Canadian Forces through the Soldier Integrated Precision Effects Systems (SIPES) project have developed next generation prototype gun. A bullpup design that features the ability to install either a three round 40 mm grenade launcher, or a 12-gauge shotgun. The next phase will feature a TrackingPoint style system to automatically detect targets and assist in engaging them. When optimized, the integrated weapon prototype could weigh less than a C7 equipped with a M203 grenade launcher, reducing the burden on soldiers.

A “bullpup gun means the magazine is fed into the gun behind the trigger rather than in front. The main effect of the bullpup design is that rifles can be shorter without losing any effectiveness. The gun can install either a three-round grenade launcher or a shotgun. Shotguns are useful in close quarters, while grenade launchers give more range than just hand-tossing a small explosive. The main gun fires 5.56 ammo, a standard NATO round.

A video with three other bullpup guns

Steyr AUG vs. FN 2000 vs. IWI TAVOR

IWI Tavor was favored by the reviewer. He explains how the bullpup design allows for a more compact rifle while still leaving a longer barrel.
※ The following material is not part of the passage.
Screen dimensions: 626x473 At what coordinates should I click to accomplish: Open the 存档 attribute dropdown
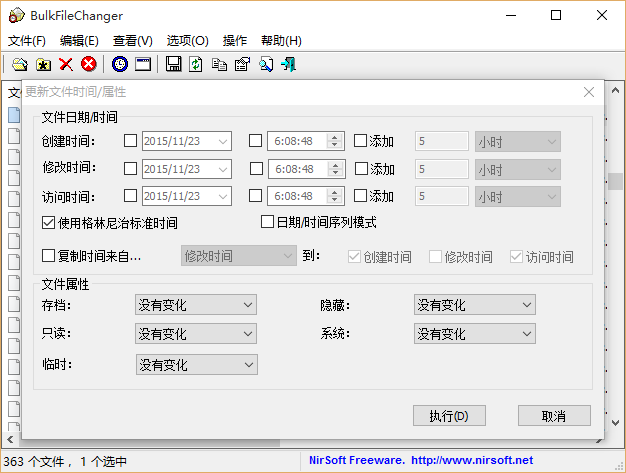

The Steyr AUG (selected in 1977) is often cited as the first successful bullpup, finding service with the armed forces of over twenty countries, and becoming the primary rifle of Austria and Australia. It was highly advanced for the 1970s, combining in the same weapon the bullpup configuration, a polymer housing, dual vertical grips, an optical sight as standard, and a modular design. Highly reliable, light, and accurate, the Steyr AUG showed clearly the potential of the bullpup layout.

The IWI Tavor is the Israeli Battle Rifle.

The Singaporean SAR 21 addressed one flaw of bullpup rifles by using a stiff sliding plate to improve the quality of trigger pull, and by using a shell deflector to achieve a slightly ambidextrous weapon.